Un habitant de Frangouille à retrouvé, dans un tas de pierres d’une maison proche de la fontaine, une pierre aux formes incurvées (peu visibles sur la photo) qui à très probablement servi de meule. M. Gourdiole, membre de la Société Archéologique et Historique des Hauts Cantons (SAHHCH), a confirmé son usage et son origine probablement préhistorique. Le galet, à lui, été retrouvé autour de Boussagues.

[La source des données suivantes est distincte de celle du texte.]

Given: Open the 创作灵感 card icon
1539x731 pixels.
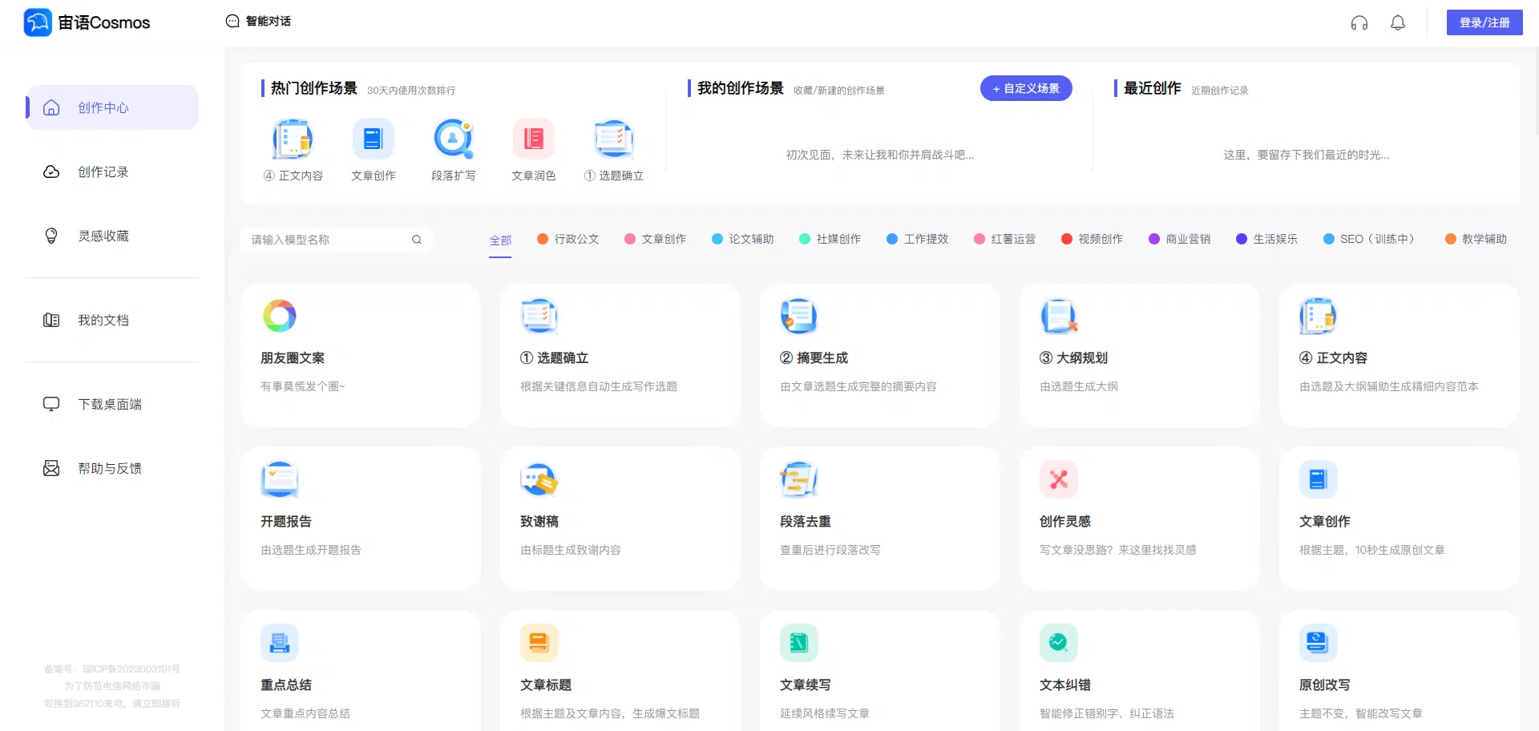Looking at the screenshot, I should (x=1058, y=479).
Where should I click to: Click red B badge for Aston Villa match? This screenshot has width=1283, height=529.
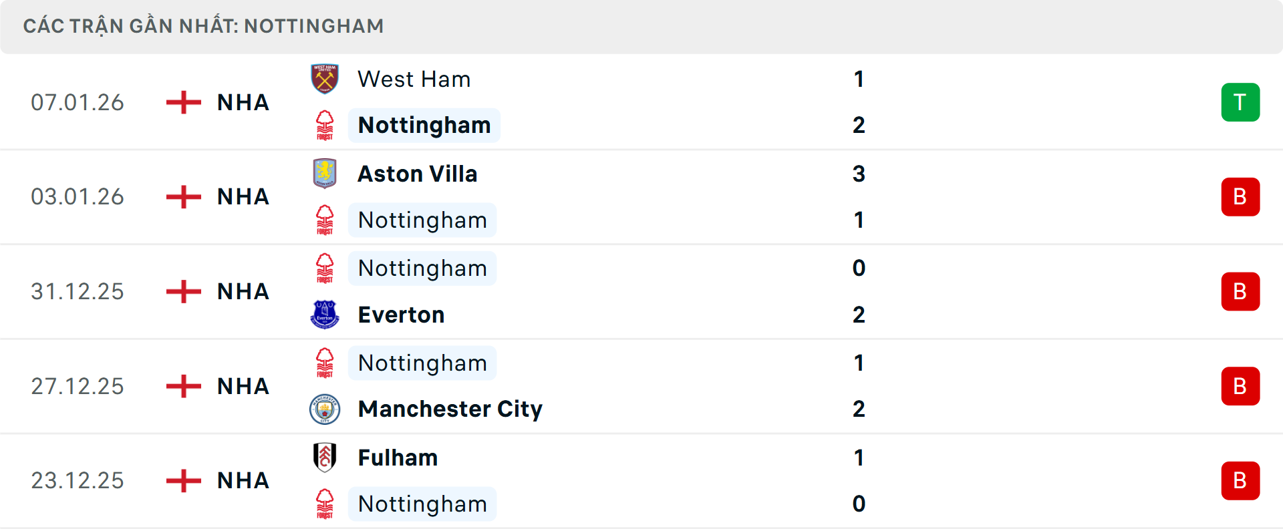click(x=1240, y=197)
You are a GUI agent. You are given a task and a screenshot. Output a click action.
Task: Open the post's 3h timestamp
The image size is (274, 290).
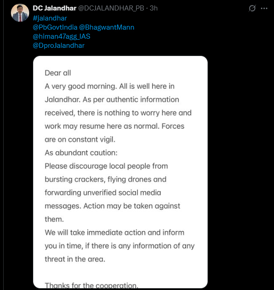pos(154,9)
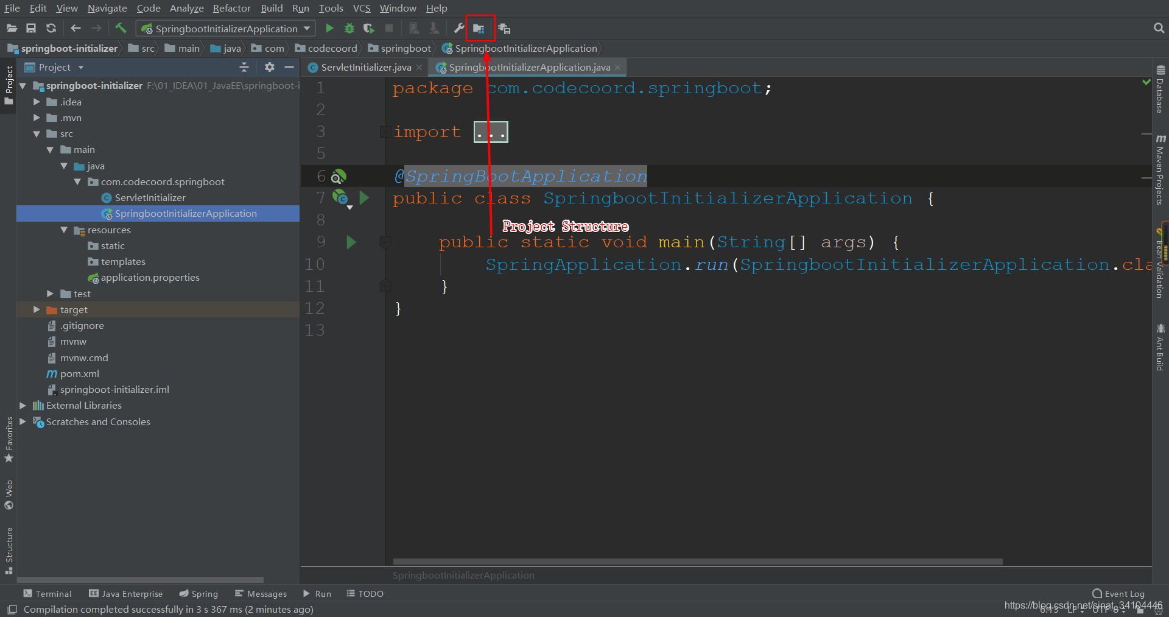Run SpringbootInitializerApplication with green run arrow
This screenshot has height=617, width=1169.
tap(329, 28)
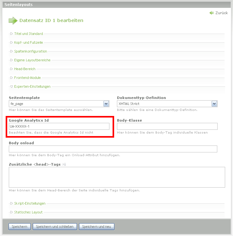Expand the Skript-Einstellungen section
This screenshot has height=236, width=233.
30,203
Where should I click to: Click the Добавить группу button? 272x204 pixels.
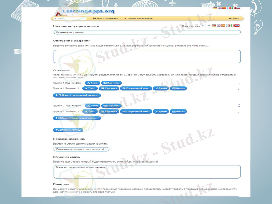coord(67,130)
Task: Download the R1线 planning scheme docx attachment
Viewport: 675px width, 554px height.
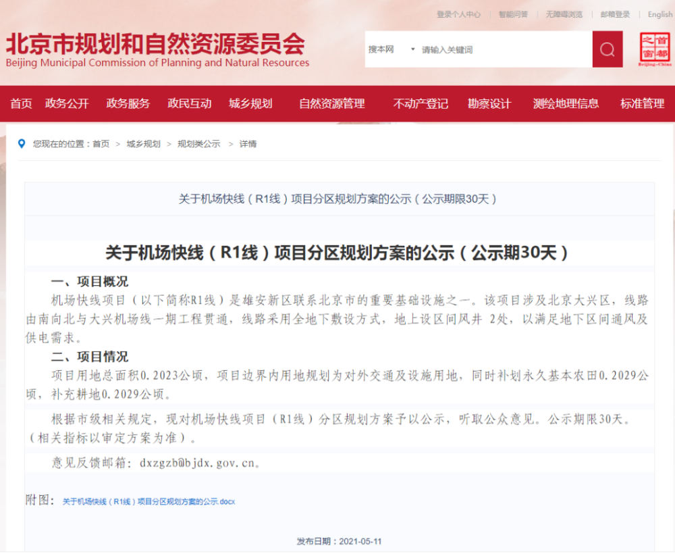Action: 150,501
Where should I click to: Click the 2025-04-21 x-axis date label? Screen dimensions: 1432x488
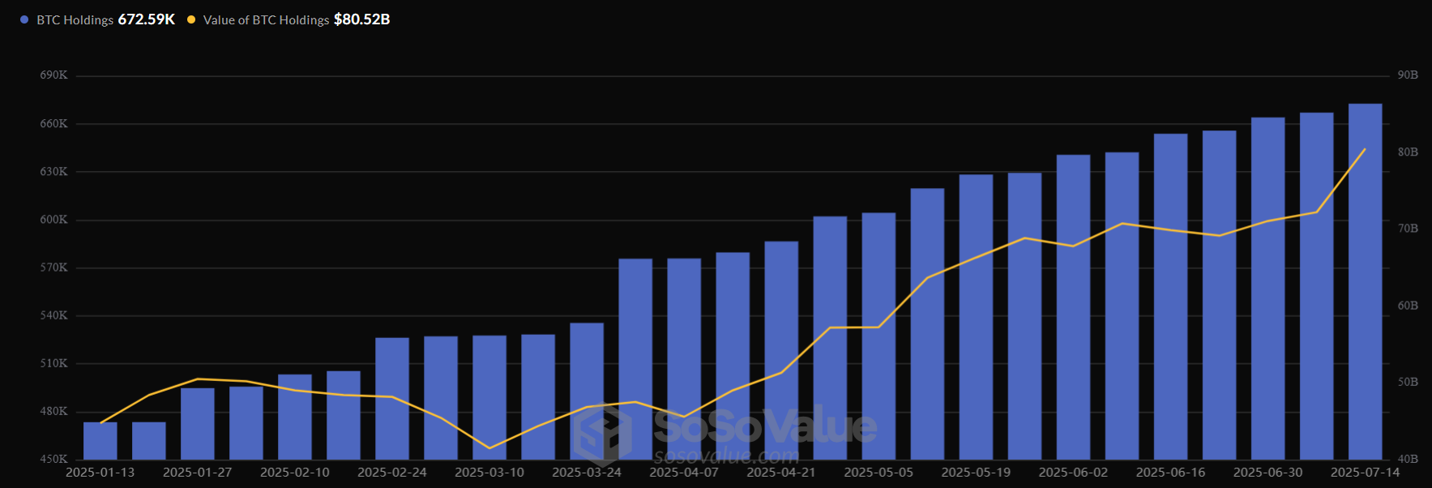pyautogui.click(x=781, y=472)
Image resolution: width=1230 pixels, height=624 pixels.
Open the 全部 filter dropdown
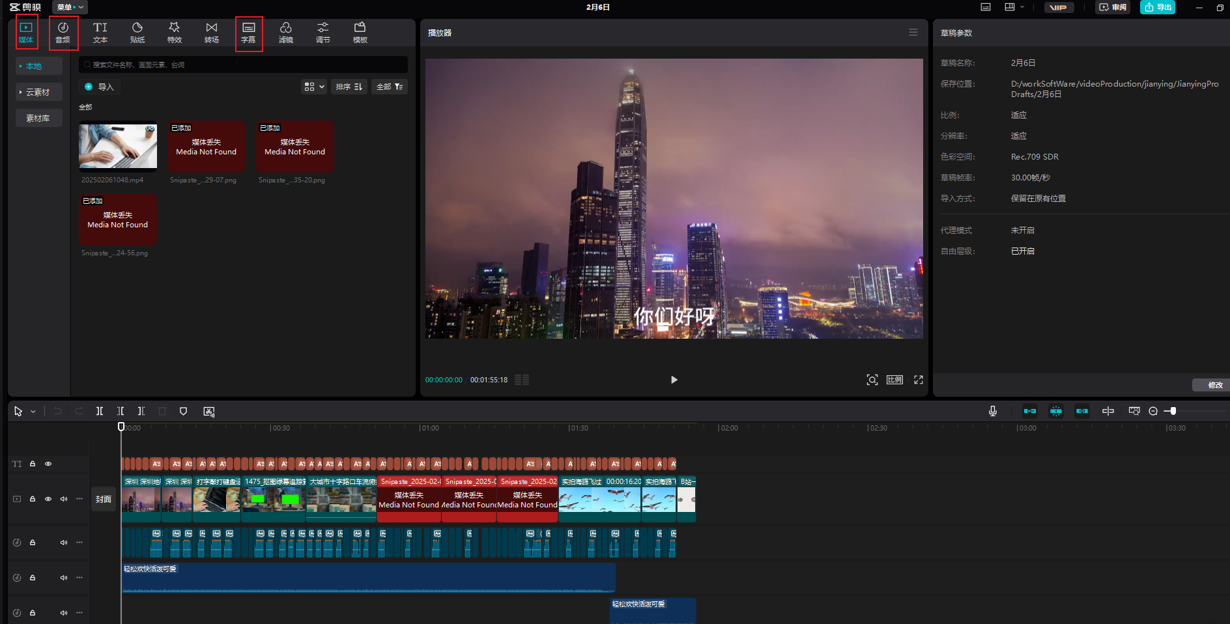(x=390, y=87)
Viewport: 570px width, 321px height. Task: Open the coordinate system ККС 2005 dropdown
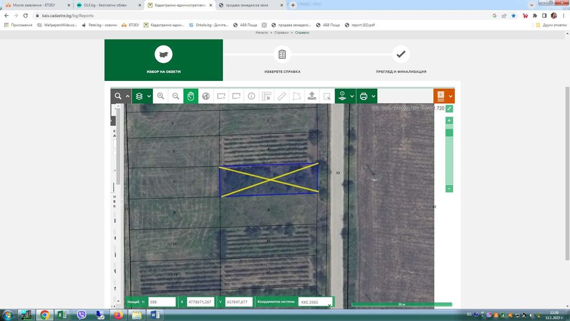click(315, 302)
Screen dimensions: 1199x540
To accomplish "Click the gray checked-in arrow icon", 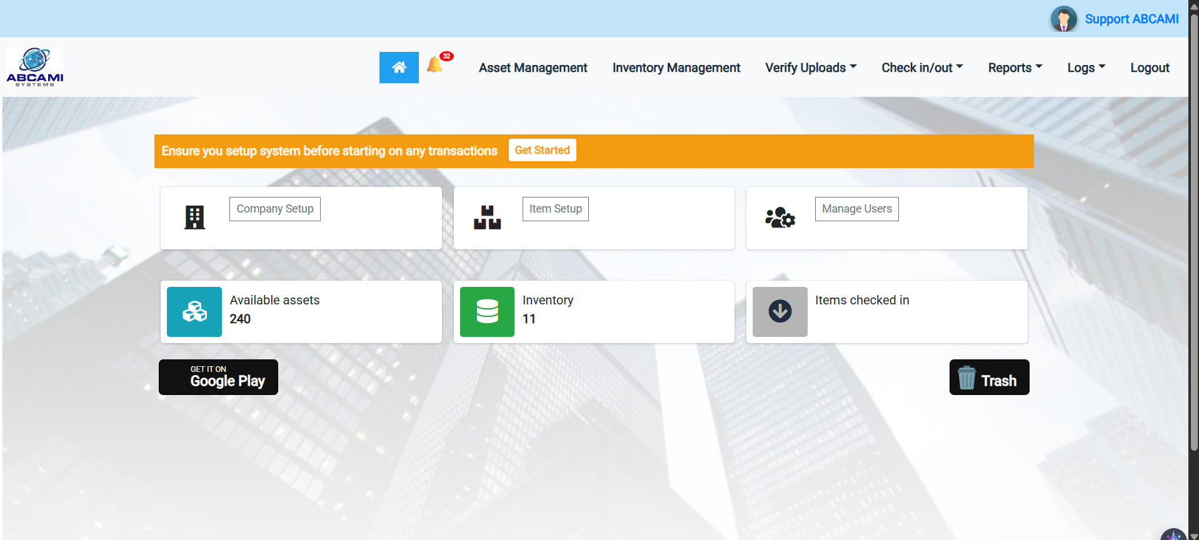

Wikipédia: La Préhistoire est la période qui s’étend de l’apparition de l’Homme, il y a 2,8 millions d’années, à l’invention de l’écriture, vers 3300 av. J.-C.
Présence dans la vallée depuis l’Antiquité
Extrait du livre de Jean Tuffou « Veines d’Orb » (2014 Association PARATGECOM): Si l’on fait référence aux travaux du docteur Brunel, on peut dire que la zone comprenant les vallées de l’Orb et de la Mare a été habitée depuis la Haute Antiquité. Mais c’est surtout sous la Gaule indépendante et dès le début de la conquête romaine que les centres d’habitation devinrent plus nombreux et l’occupation plus dense. On peut se demander l’intérêt qui a poussé les Romains à s’installer dans cette région : certainement l’appât des richesses du sous-sol.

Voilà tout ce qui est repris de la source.